Thursday, September 27, 2007

  Apple's Bad Week Continues

Perhaps the public relations damage was inevitable although Apple has risen to exalted status and fallen before. The iPod and its free iTunes software changed that. Apple was suddenly the darling of the tech sector's eye again. Emboldened by their success, the company mashed unlikely partners AT&T and Google into the iPhone.

Apple honcho Steve Jobs narrowly avoided a public relations crisis when he slashed prices only months after releasing the most hyped product of the decade. Quickly and decisively, he marched back to his consumers (none of whom deserved any special treatment) and proferred $100 credits. The move was sheer marketing genius, the kind that has landed Jobs a place in the history of the Information Age now being written.
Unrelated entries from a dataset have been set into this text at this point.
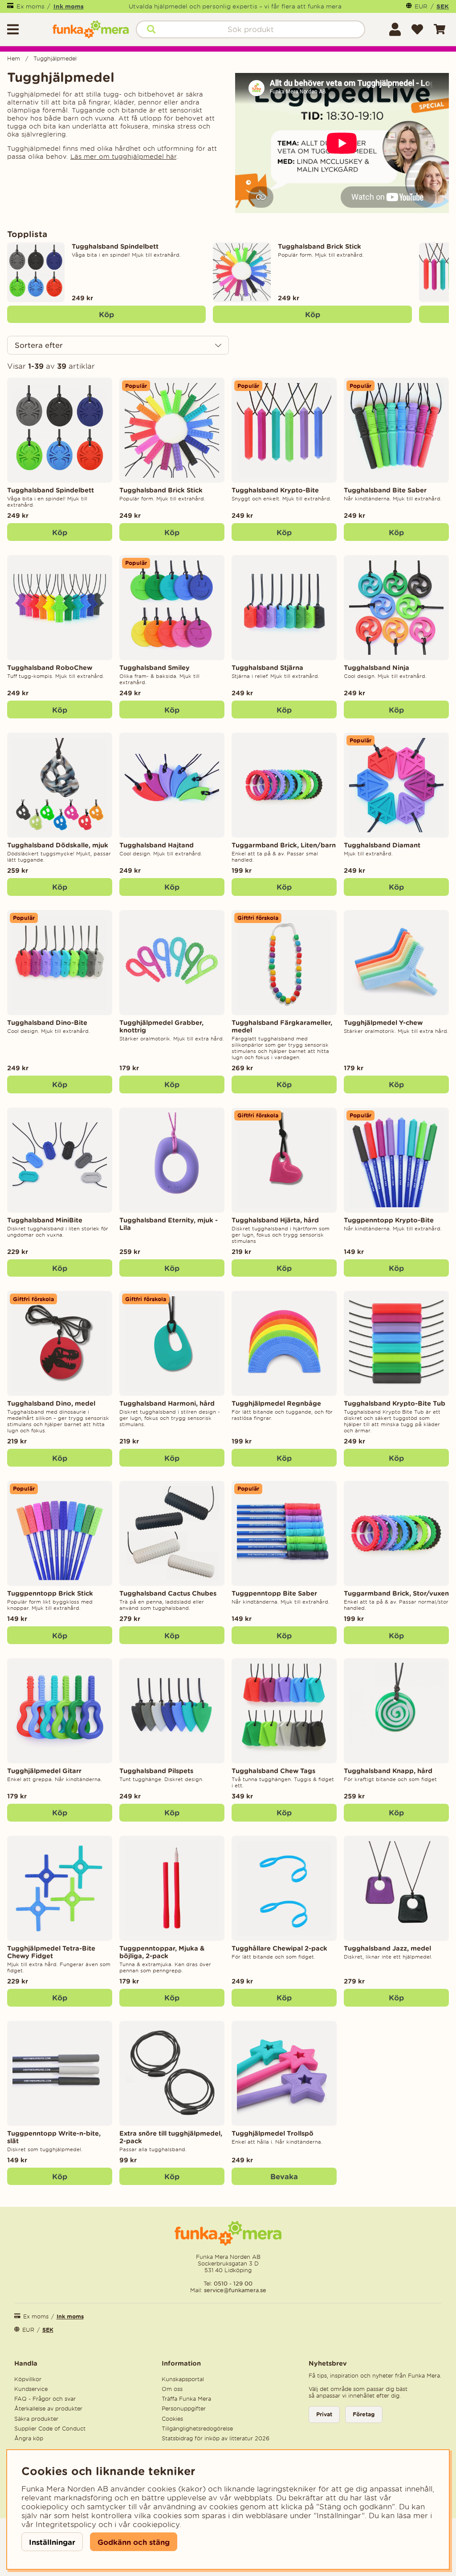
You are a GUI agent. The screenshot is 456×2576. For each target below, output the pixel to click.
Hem (13, 58)
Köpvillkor (27, 2379)
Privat (324, 2414)
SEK (442, 6)
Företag (364, 2414)
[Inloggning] (395, 29)
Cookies (172, 2418)
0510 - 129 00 (233, 2283)
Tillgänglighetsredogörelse (197, 2428)
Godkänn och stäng (134, 2542)
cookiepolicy (156, 2524)
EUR (421, 6)
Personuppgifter (184, 2408)
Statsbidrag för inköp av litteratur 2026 (215, 2438)
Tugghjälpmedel (55, 58)
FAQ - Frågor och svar (45, 2398)
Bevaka (284, 2176)
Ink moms (68, 6)
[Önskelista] (417, 29)
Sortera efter (39, 345)
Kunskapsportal (183, 2379)
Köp (106, 314)
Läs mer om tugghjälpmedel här (123, 157)
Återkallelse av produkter (48, 2408)
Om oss (172, 2389)
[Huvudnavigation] (26, 29)
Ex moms (30, 6)
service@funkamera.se (234, 2290)
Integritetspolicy (66, 2524)
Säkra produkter (36, 2418)
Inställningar (52, 2542)
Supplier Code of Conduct (50, 2428)
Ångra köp (28, 2438)
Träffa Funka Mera (186, 2398)
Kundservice (31, 2389)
Even Amazon's announcement this week of a new store to compete directly with iTunes didn't seem to shake the customer even though Amazon is big enough and powerful enough to make the market a two company race.
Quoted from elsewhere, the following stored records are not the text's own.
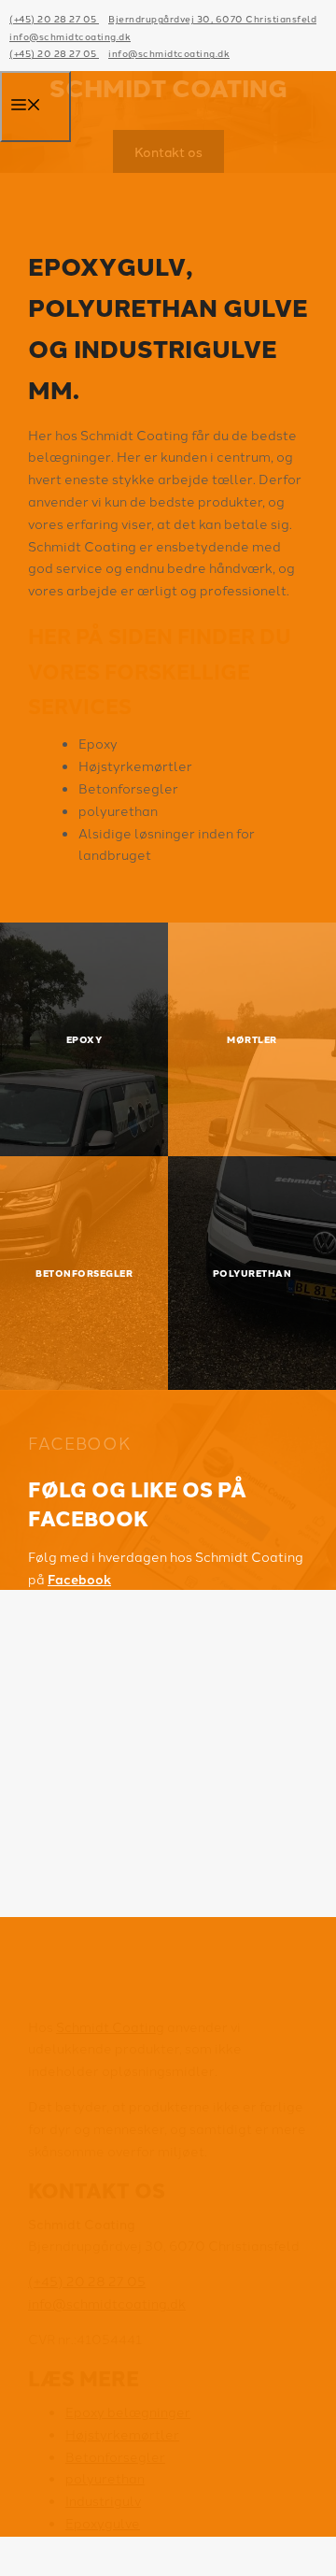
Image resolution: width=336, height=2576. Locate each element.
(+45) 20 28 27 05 (54, 18)
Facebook (79, 1578)
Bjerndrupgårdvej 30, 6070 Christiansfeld (212, 18)
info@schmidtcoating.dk (70, 36)
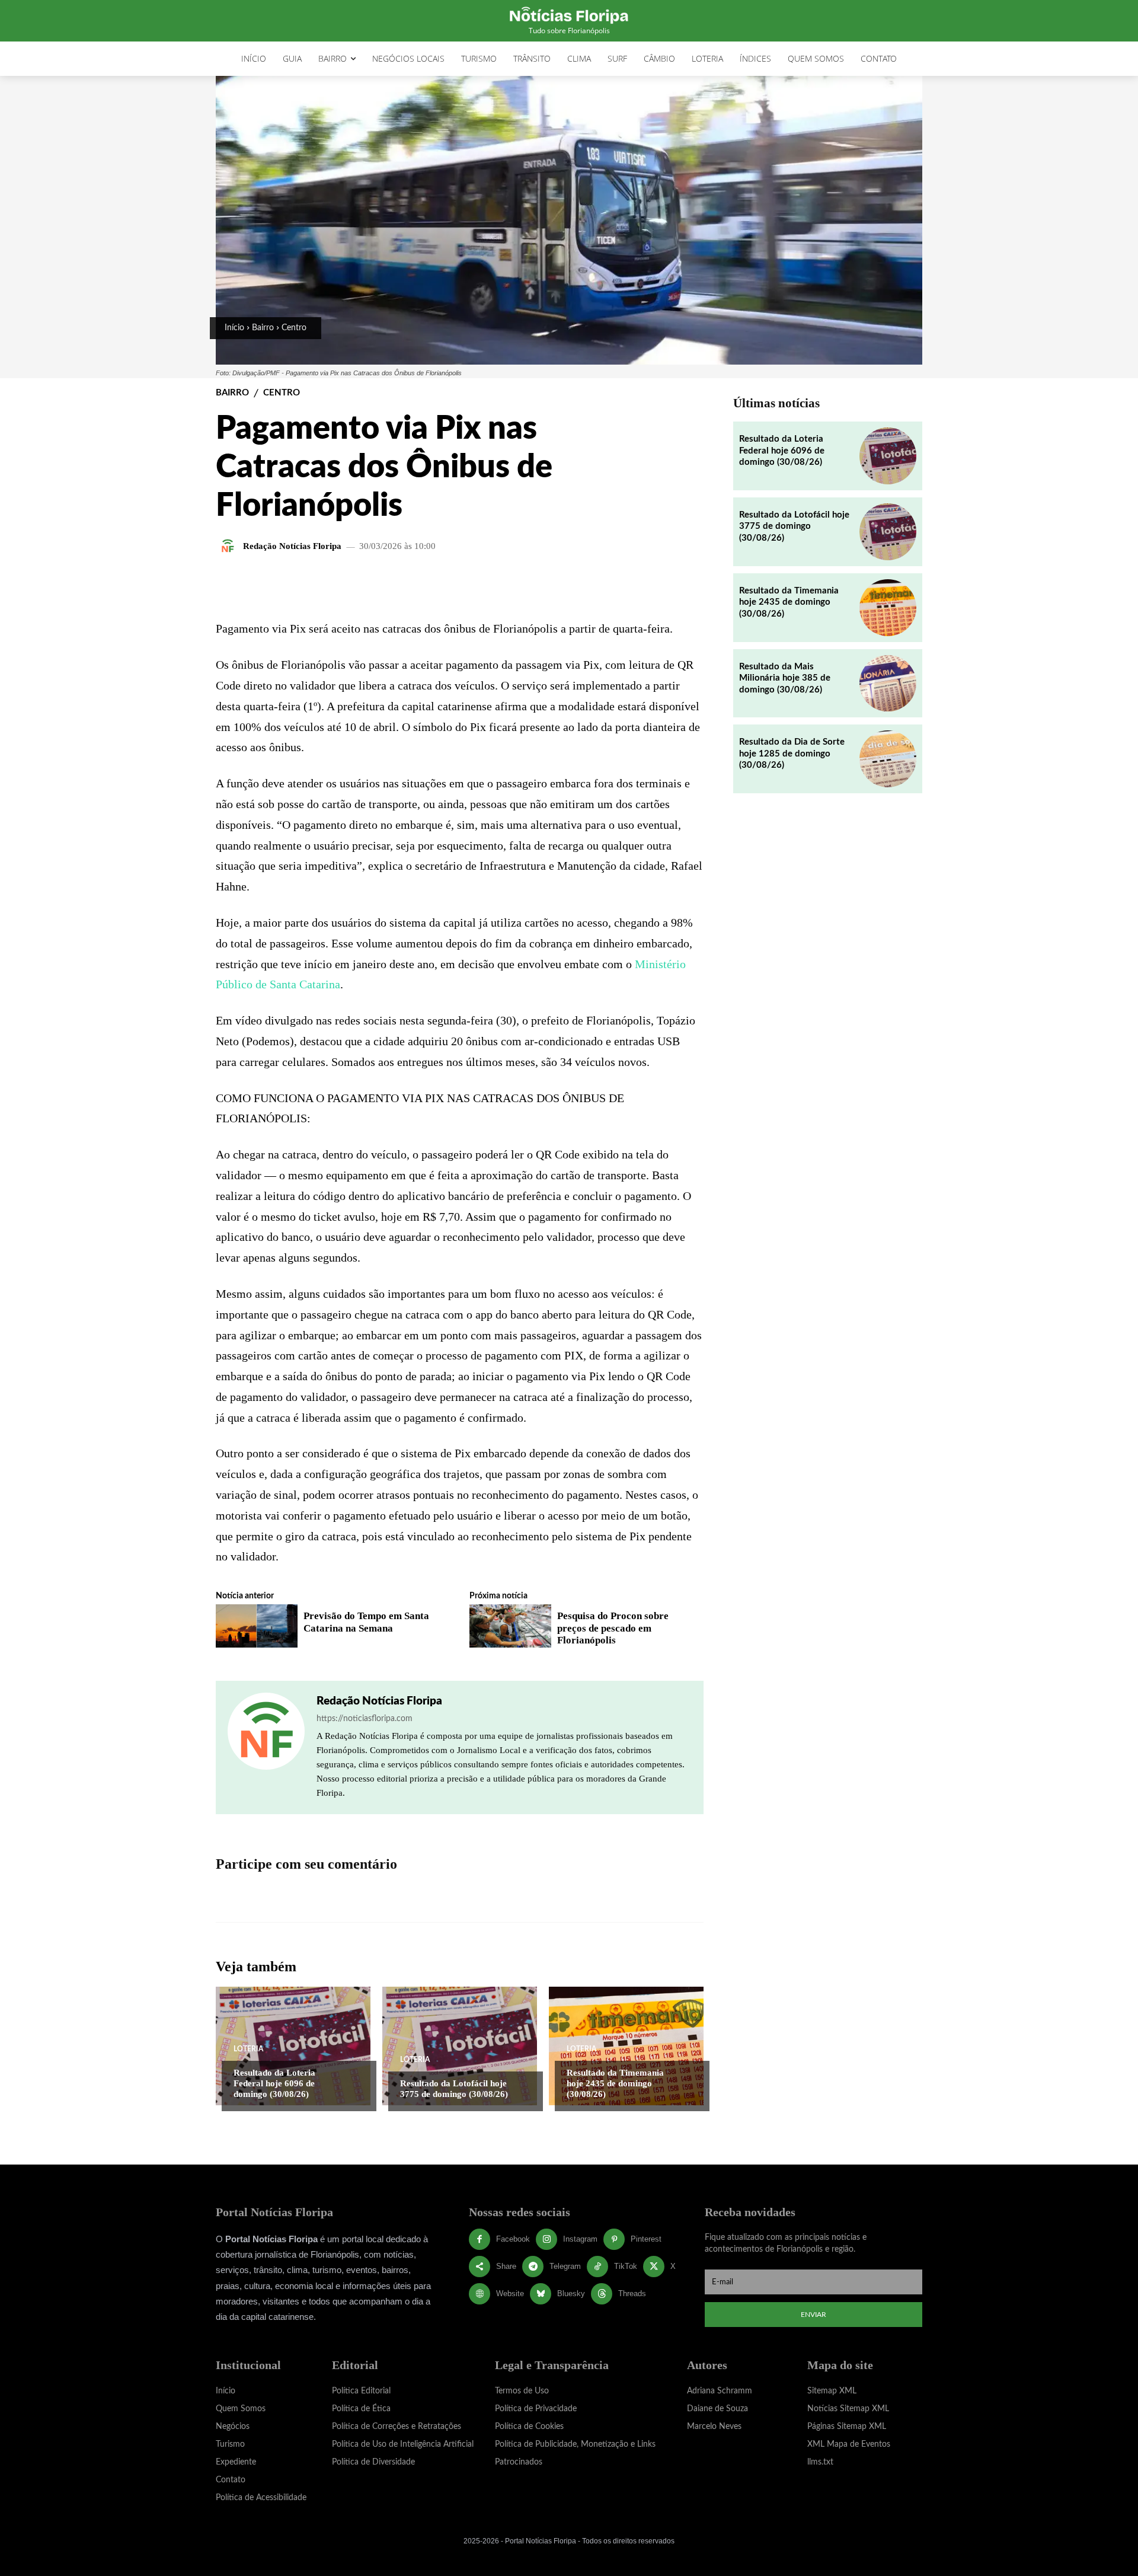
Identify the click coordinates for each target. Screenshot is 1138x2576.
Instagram (580, 2239)
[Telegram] (533, 2266)
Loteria (248, 2048)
But the whimsical Apple, your buddy with the iPod and the cool talking guy hawking Macs on television, turned vicious today. After a group of tinkerers, led by a recently graduated high school senior hacked into their iPhones and found they could use it for other applications, they released the know-how to the world. Geeks, especially in the computer sector, are like that. These are the folks who skipped Tivo and DVRs, bought a $400 budget laptop and made their own.

And Apple hosed them today. With the release of a new set of firmware, programs that instruct the iPhone how to operate, Apple not only undid the damage to its AT&T partner, but rendered the consumer's phones unusuable if they downloaded the firmware.

Writing at Ziff-Davis tonight, Jason O'Grady says he has no intention of upgrading. He'll skip the new features to keep his choice of carriers alive. Over at PC World, blogger Melissa Perenson reminds consumers that Apple warned them this might happen. She is taking a wait-and-see approach, she says, but reports that the team responsible for hacking the iPhone in the past promises a "restoration hack" in the future -- perhaps as early as next week.

All of this begs the question: did Apple, the darling of the tech set, risk its credibility with the move? Will there be an iPod backlash in addition to what might every well be an iPhone firestorm?

And more important is this question: when consumers bought the iPhone they undoubtedly gave away too many rights, but once they owned the equipment, the device should have been free for them to use as they see fit. So besides lost credibility, we would not be surprised to see Apple challenged in court over destroying equipment owned by consumers.

Stop the phone from working at the iTunes music store? Sure
Stop the phone from working on AT&T's network? Absolutely. A no-brainer
Stop the phone from working at all? I'm lost on that one, and so, I think, is Apple for taking consumer choice away.